Try it: In the entries below, print exactly the lines from the first through the one with "1268x841 pixels.", both included, and none of the pictures.

[Items listed in a dataset]
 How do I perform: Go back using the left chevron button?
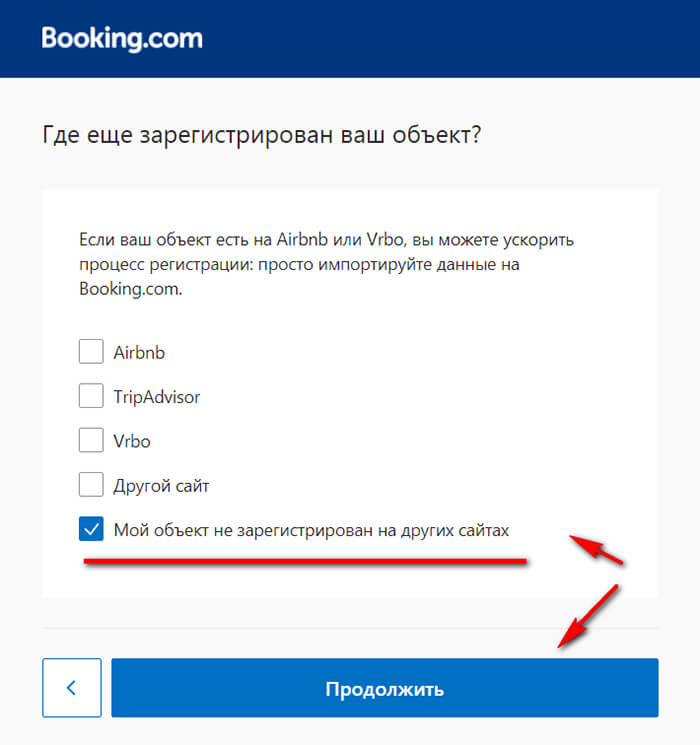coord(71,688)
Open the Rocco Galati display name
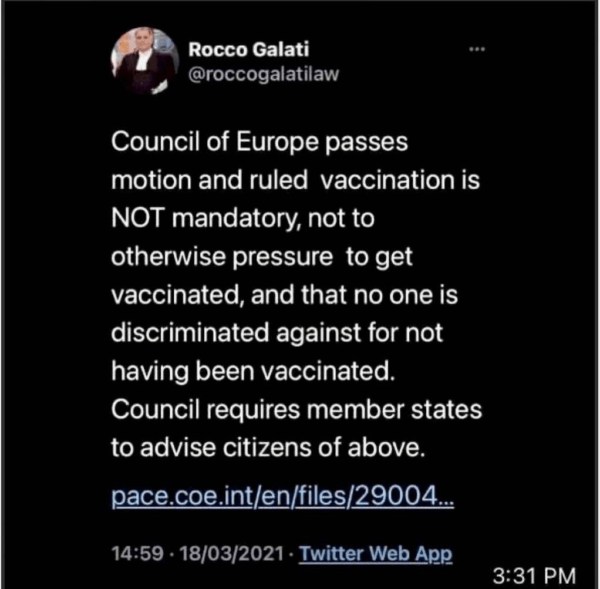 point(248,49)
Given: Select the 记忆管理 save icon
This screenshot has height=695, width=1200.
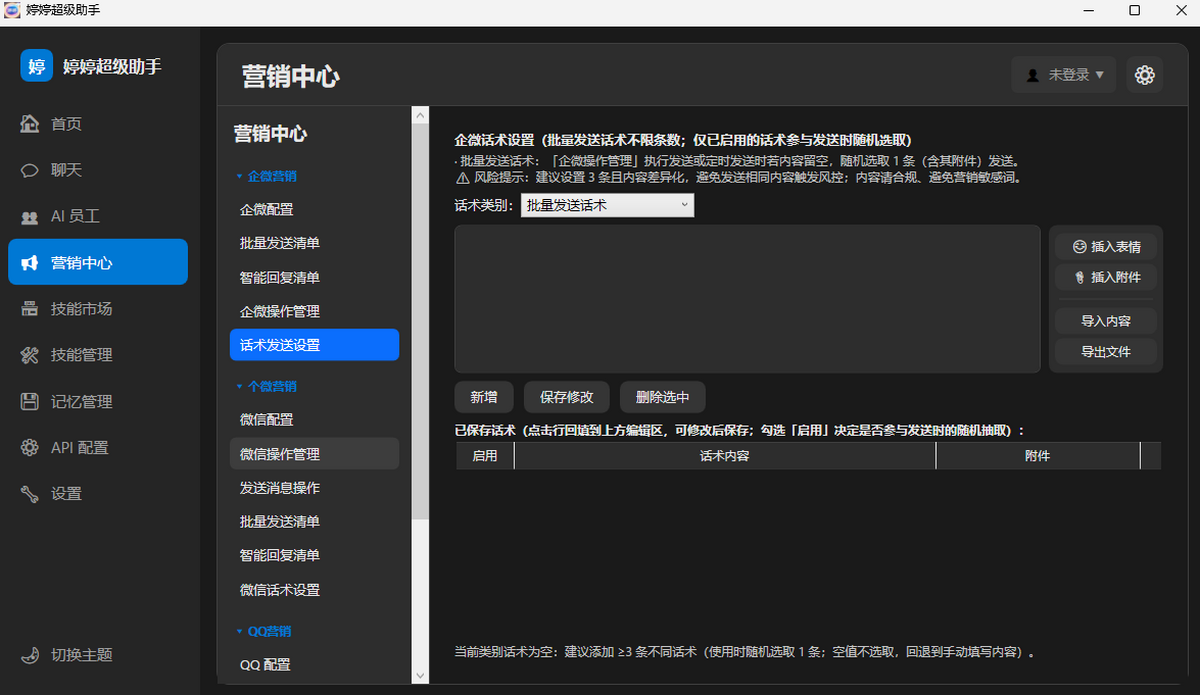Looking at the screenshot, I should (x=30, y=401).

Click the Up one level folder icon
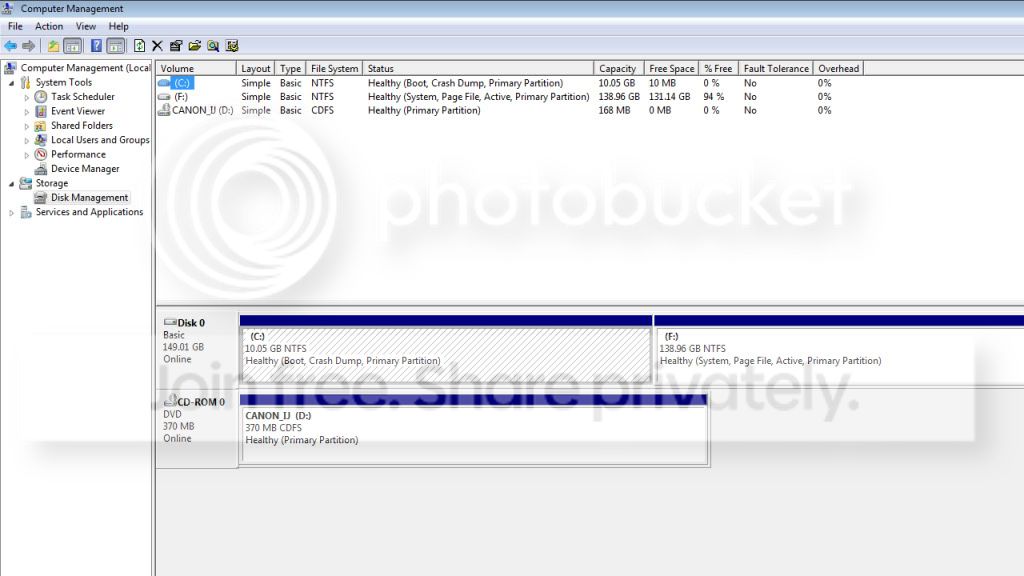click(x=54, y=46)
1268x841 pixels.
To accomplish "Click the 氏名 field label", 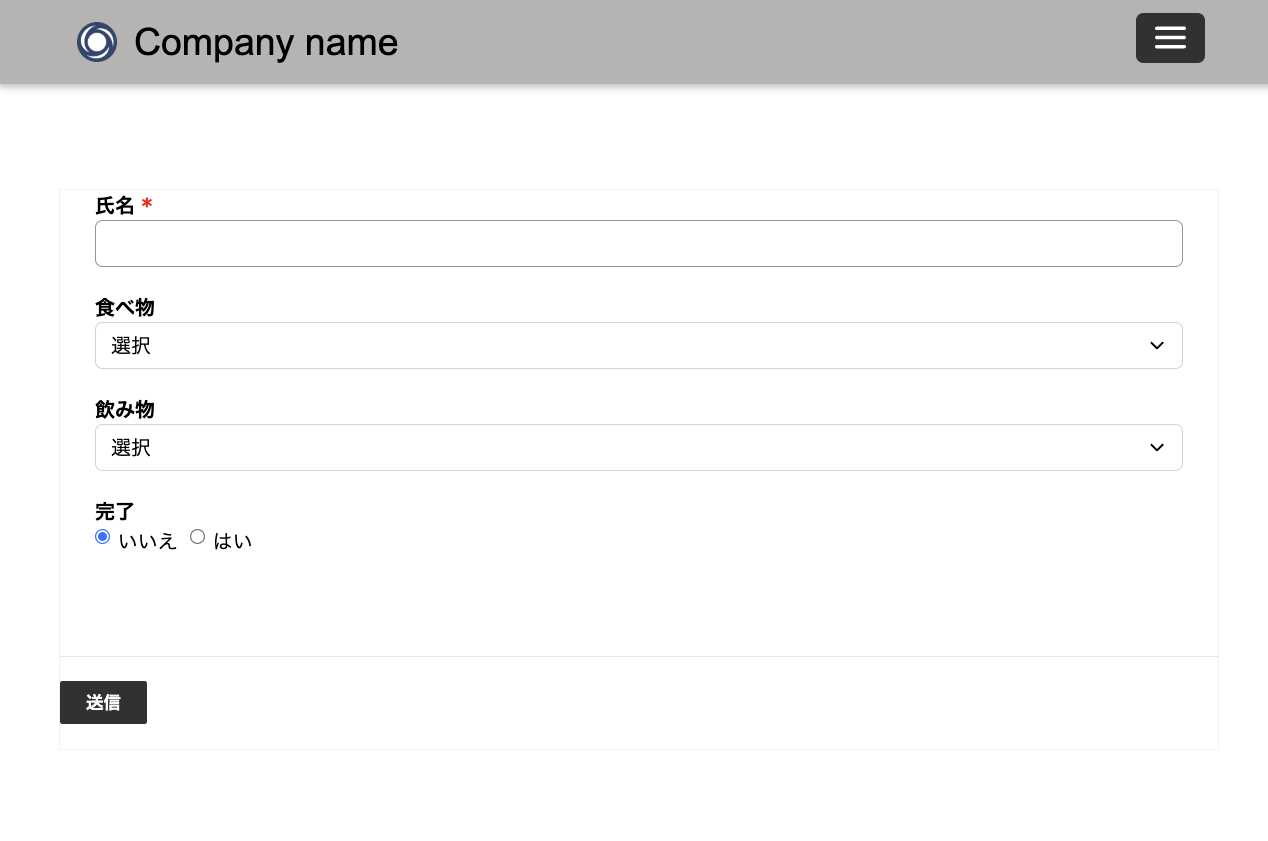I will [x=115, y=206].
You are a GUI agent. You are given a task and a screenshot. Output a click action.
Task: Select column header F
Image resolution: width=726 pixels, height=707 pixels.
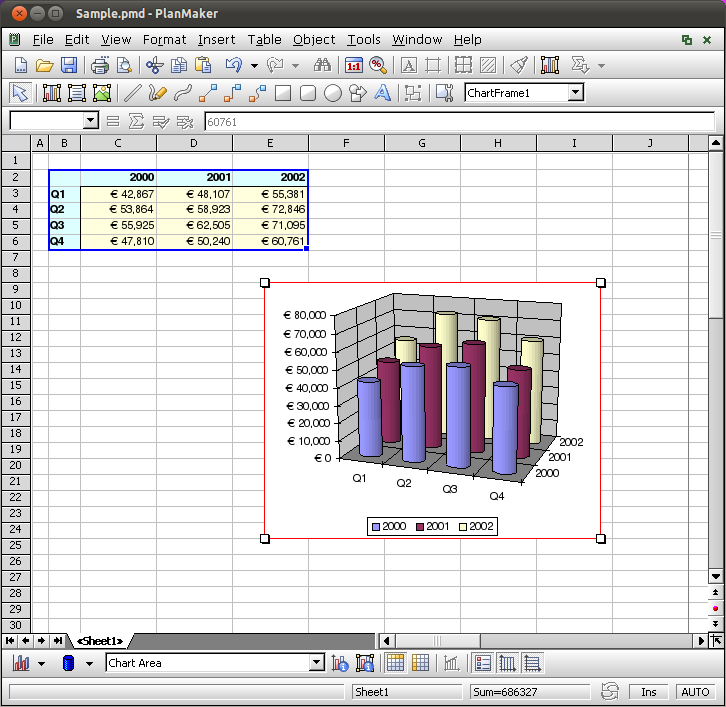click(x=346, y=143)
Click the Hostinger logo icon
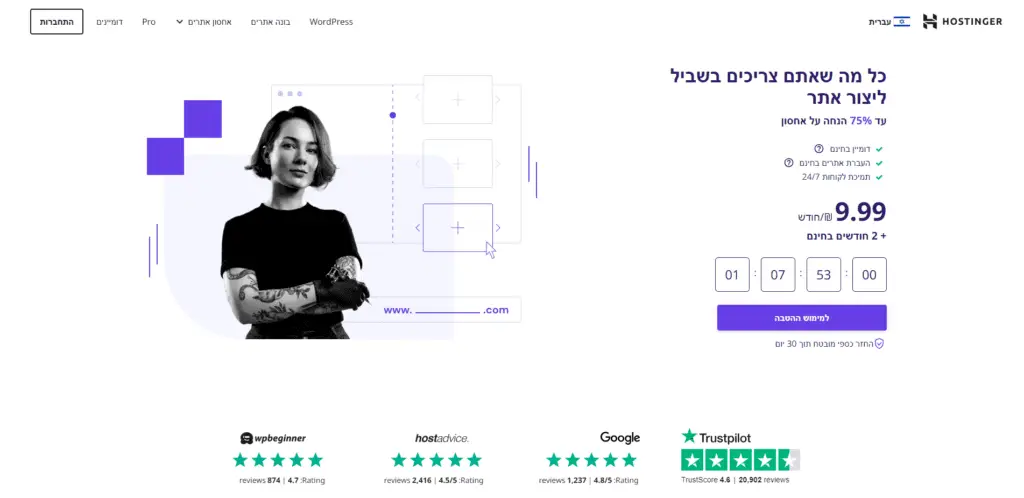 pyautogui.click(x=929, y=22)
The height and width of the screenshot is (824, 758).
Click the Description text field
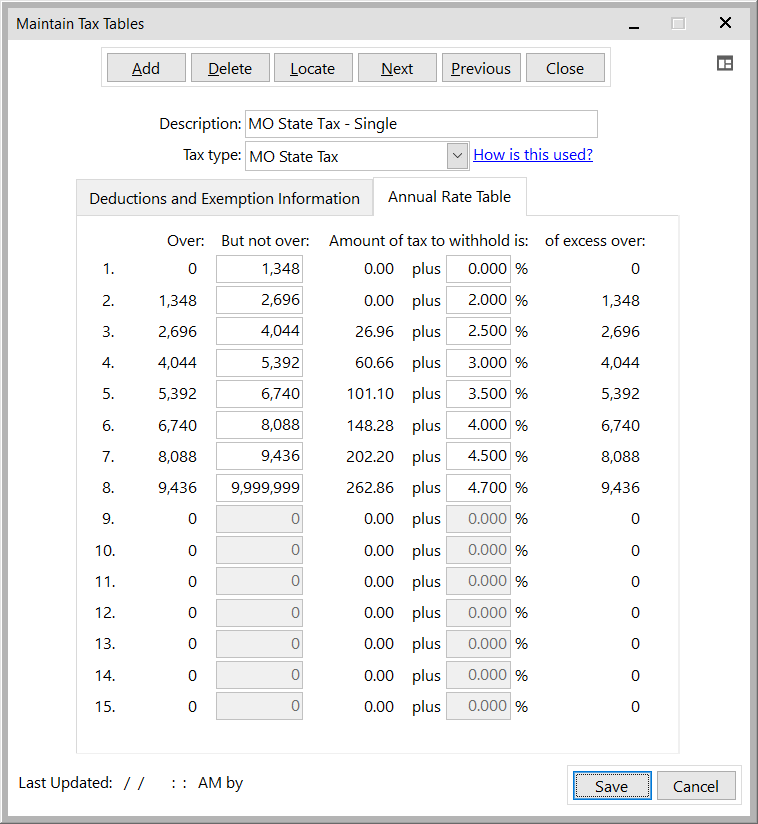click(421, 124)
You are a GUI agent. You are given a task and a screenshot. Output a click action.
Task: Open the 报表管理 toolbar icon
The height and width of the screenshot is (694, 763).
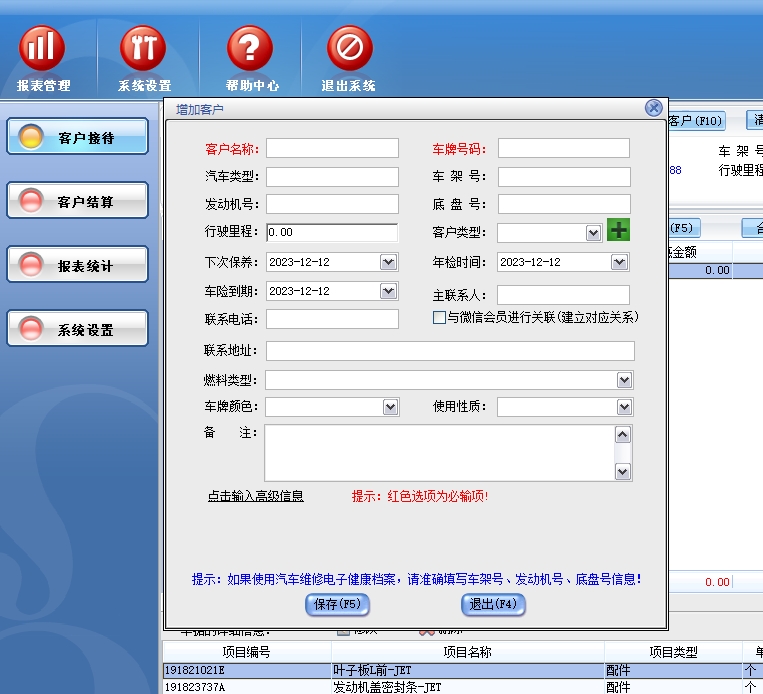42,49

Task output:
 How do I perform: Go back using the left chevron button?
coord(71,688)
Open the Rocco Galati display name
 point(248,49)
Given: Select the 记忆管理 save icon
This screenshot has height=695, width=1200.
Looking at the screenshot, I should (x=30, y=401).

Click the Up one level folder icon
click(x=54, y=46)
1268x841 pixels.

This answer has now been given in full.